- _Records provided_:
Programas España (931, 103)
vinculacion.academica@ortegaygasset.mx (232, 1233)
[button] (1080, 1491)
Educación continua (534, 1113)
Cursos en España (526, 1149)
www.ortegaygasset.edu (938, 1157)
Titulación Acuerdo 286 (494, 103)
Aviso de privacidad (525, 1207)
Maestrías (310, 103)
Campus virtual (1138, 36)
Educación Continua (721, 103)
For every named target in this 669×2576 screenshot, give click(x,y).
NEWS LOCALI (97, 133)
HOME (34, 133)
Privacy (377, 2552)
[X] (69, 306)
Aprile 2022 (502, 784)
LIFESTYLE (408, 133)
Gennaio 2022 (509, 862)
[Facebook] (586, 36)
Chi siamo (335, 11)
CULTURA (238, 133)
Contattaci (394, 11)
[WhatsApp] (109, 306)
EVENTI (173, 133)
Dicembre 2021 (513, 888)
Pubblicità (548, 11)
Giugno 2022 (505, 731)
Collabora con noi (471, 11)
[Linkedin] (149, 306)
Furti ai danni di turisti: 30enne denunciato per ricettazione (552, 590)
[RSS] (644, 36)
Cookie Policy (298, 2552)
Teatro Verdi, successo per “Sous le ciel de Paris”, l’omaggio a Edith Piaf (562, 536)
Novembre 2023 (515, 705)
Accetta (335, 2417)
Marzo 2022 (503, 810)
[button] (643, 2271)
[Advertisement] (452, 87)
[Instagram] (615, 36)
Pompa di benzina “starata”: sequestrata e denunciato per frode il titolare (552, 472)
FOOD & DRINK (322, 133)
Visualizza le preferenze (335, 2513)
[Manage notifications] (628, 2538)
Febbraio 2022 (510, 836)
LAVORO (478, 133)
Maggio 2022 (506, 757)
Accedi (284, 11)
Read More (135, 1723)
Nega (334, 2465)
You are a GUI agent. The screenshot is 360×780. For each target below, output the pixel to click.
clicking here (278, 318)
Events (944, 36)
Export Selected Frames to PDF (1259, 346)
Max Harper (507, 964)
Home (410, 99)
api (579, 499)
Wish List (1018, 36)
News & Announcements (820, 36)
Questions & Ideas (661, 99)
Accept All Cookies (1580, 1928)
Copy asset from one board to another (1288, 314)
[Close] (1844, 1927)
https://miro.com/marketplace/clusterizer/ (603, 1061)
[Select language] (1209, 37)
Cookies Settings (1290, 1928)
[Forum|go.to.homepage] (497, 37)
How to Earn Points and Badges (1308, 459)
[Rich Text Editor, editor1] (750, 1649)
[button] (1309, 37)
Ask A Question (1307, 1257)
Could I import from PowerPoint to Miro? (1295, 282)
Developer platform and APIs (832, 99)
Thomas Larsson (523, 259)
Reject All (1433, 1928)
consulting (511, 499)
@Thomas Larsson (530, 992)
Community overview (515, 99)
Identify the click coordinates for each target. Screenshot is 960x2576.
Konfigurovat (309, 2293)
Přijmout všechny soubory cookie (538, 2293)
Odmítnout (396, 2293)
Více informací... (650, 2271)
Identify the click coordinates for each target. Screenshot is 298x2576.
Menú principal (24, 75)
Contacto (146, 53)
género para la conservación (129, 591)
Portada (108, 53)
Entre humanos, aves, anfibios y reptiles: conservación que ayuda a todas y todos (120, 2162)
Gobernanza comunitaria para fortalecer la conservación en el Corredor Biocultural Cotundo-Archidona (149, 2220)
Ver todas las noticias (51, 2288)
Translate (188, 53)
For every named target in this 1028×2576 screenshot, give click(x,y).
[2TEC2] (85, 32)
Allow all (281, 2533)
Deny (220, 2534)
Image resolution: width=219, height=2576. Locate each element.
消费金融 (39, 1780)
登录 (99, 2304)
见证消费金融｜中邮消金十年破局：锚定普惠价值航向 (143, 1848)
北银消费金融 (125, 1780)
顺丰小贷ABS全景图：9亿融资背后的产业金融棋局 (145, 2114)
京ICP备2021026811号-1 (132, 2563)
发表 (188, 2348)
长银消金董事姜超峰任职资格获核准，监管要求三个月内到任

- _Exercise objective_: Make a verbatim copy of each record.

- _Reply_:
Programas España (931, 103)
vinculacion.academica@ortegaygasset.mx (232, 1233)
[button] (1080, 1491)
Educación continua (534, 1113)
Cursos en España (526, 1149)
www.ortegaygasset.edu (938, 1157)
Titulación Acuerdo 286 (494, 103)
Aviso de privacidad (525, 1207)
Maestrías (310, 103)
Campus virtual (1138, 36)
Educación Continua (721, 103)
For every named target in this 669×2576 screenshot, give click(x,y).
NEWS LOCALI (97, 133)
HOME (34, 133)
Privacy (377, 2552)
[X] (69, 306)
Aprile 2022 (502, 784)
LIFESTYLE (408, 133)
Gennaio 2022 (509, 862)
[Facebook] (586, 36)
Chi siamo (335, 11)
CULTURA (238, 133)
Contattaci (394, 11)
[WhatsApp] (109, 306)
EVENTI (173, 133)
Dicembre 2021 (513, 888)
Pubblicità (548, 11)
Giugno 2022 (505, 731)
Collabora con noi (471, 11)
[Linkedin] (149, 306)
Furti ai danni di turisti: 30enne denunciato per ricettazione (552, 590)
[RSS] (644, 36)
Cookie Policy (298, 2552)
Teatro Verdi, successo per “Sous le ciel de Paris”, l’omaggio a Edith Piaf (562, 536)
Novembre 2023 (515, 705)
Accetta (335, 2417)
Marzo 2022 (503, 810)
[button] (643, 2271)
[Advertisement] (452, 87)
[Instagram] (615, 36)
Pompa di benzina “starata”: sequestrata e denunciato per frode il titolare (552, 472)
FOOD & DRINK (322, 133)
Visualizza le preferenze (335, 2513)
[Manage notifications] (628, 2538)
Febbraio 2022 (510, 836)
LAVORO (478, 133)
Maggio 2022 (506, 757)
Accedi (284, 11)
Read More (135, 1723)
Nega (334, 2465)
You are a GUI agent. The screenshot is 360×780. For each target below, output the pixel to click.
clicking here (278, 318)
Events (944, 36)
Export Selected Frames to PDF (1259, 346)
Max Harper (507, 964)
Home (410, 99)
api (579, 499)
Wish List (1018, 36)
News & Announcements (820, 36)
Questions & Ideas (661, 99)
Accept All Cookies (1580, 1928)
Copy asset from one board to another (1288, 314)
[Close] (1844, 1927)
https://miro.com/marketplace/clusterizer/ (603, 1061)
[Select language] (1209, 37)
Cookies Settings (1290, 1928)
[Forum|go.to.homepage] (497, 37)
How to Earn Points and Badges (1308, 459)
[Rich Text Editor, editor1] (750, 1649)
[button] (1309, 37)
Ask A Question (1307, 1257)
Could I import from PowerPoint to Miro? (1295, 282)
Developer platform and APIs (832, 99)
Thomas Larsson (523, 259)
Reject All (1433, 1928)
consulting (511, 499)
@Thomas Larsson (530, 992)
Community overview (515, 99)
Identify the click coordinates for each target. Screenshot is 960x2576.
Konfigurovat (309, 2293)
Přijmout všechny soubory cookie (538, 2293)
Odmítnout (396, 2293)
Více informací... (650, 2271)
Identify the click coordinates for each target. Screenshot is 298x2576.
Menú principal (24, 75)
Contacto (146, 53)
género para la conservación (129, 591)
Portada (108, 53)
Entre humanos, aves, anfibios y reptiles: conservación que ayuda a todas y todos (120, 2162)
Gobernanza comunitaria para fortalecer la conservación en el Corredor Biocultural Cotundo-Archidona (149, 2220)
Ver todas las noticias (51, 2288)
Translate (188, 53)
For every named target in this 1028×2576 screenshot, give click(x,y).
[2TEC2] (85, 32)
Allow all (281, 2533)
Deny (220, 2534)
Image resolution: width=219, height=2576. Locate each element.
消费金融 (39, 1780)
登录 (99, 2304)
见证消费金融｜中邮消金十年破局：锚定普惠价值航向 (143, 1848)
北银消费金融 (125, 1780)
顺丰小贷ABS全景图：9亿融资背后的产业金融棋局 (145, 2114)
京ICP备2021026811号-1 (132, 2563)
发表 (188, 2348)
长银消金董事姜超峰任职资格获核准，监管要求三个月内到任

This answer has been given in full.